Even in the dead of winter on an early weekend morning, it's easy to spot a peloton of cyclists, zooming up the West Side Highway as they head toward the George Washington Bridge into New Jersey.

"It was important to us to bring the Ironman experience to the New York City metropolitan area to give athletes the opportunity to compete with the world's most iconic skyline as their backdrop," CEO Messick says.
"If you want to have your brand be a significant brand, you need to be in New York," says Korff, whose company helps organize the shorter NYC triathlon.

The Ironman race in August is expected to bring about $50 million to the tri-state region, says Korff, whose firm organizes the shorter, annual NYC triathlon. By comparison, the NYC marathon adds more than $200 million.

The Triathlon Lifestyle

Training for three sports also is time-consuming - up to five to six days a week. But many older triathletes commit to the hours in exchange for fitness and a better work-life balance, a desire that seems to materialize later in life. Chagrin began running in his 40s before transitioning to triathlons.

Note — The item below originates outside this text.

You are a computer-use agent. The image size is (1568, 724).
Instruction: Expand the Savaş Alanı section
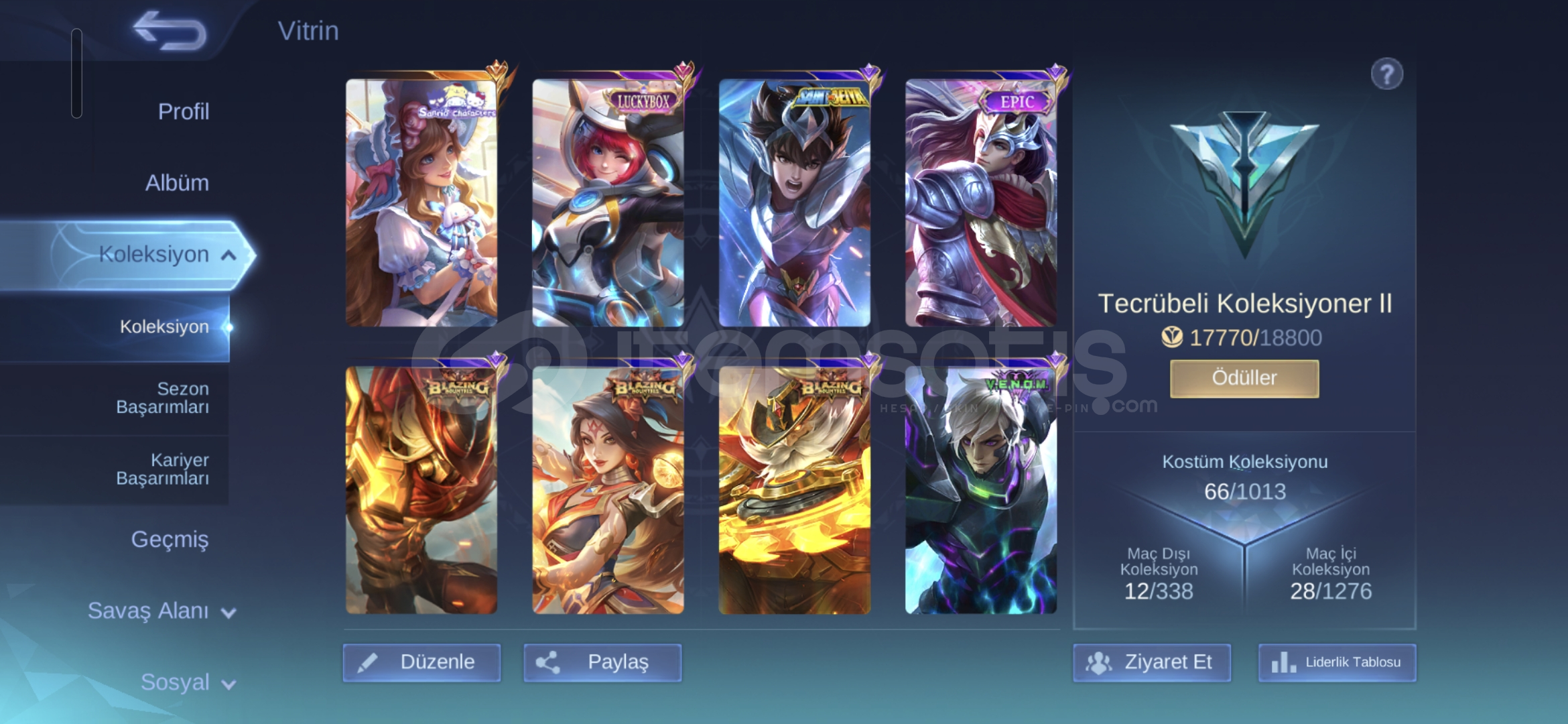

Social and philanthropic reasons also attract newbies to the sport. Nonprofits, which have long used marathons as fundraising tools in exchange for training and camaraderie, now offer triathlons, too.

Chagrin runs the NYC triathlon with Team In Training, which offers support in exchange for fundraising for the Leukemia & Lymphoma Society. Some participants don't have a personal connection to cancer but are attracted to the camranderie and training programs, says Veronica Perez, a Team In Training spokeswoman.

"It's a social outlet as much as an athletic outlet," says Mike May, a spokesman for the Sporting Goods Manufacturers Association, based in Silver Spring, Md. "It's just a lifestyle for many people and it's addictive."

There are roughly 2 million triathletes in the U.S., 51 percent more than 2007, according to the association.

Chagrin says his training group helps keep him - and his wife - motivated to race. "If I didn't have a group I can train with, I probably wouldn't get up early."

Alas, Chagrin won't be competing in the NYC Ironman. But he thinks a half-Ironman race, 70.3 miles, is within reach: "I think it's doable."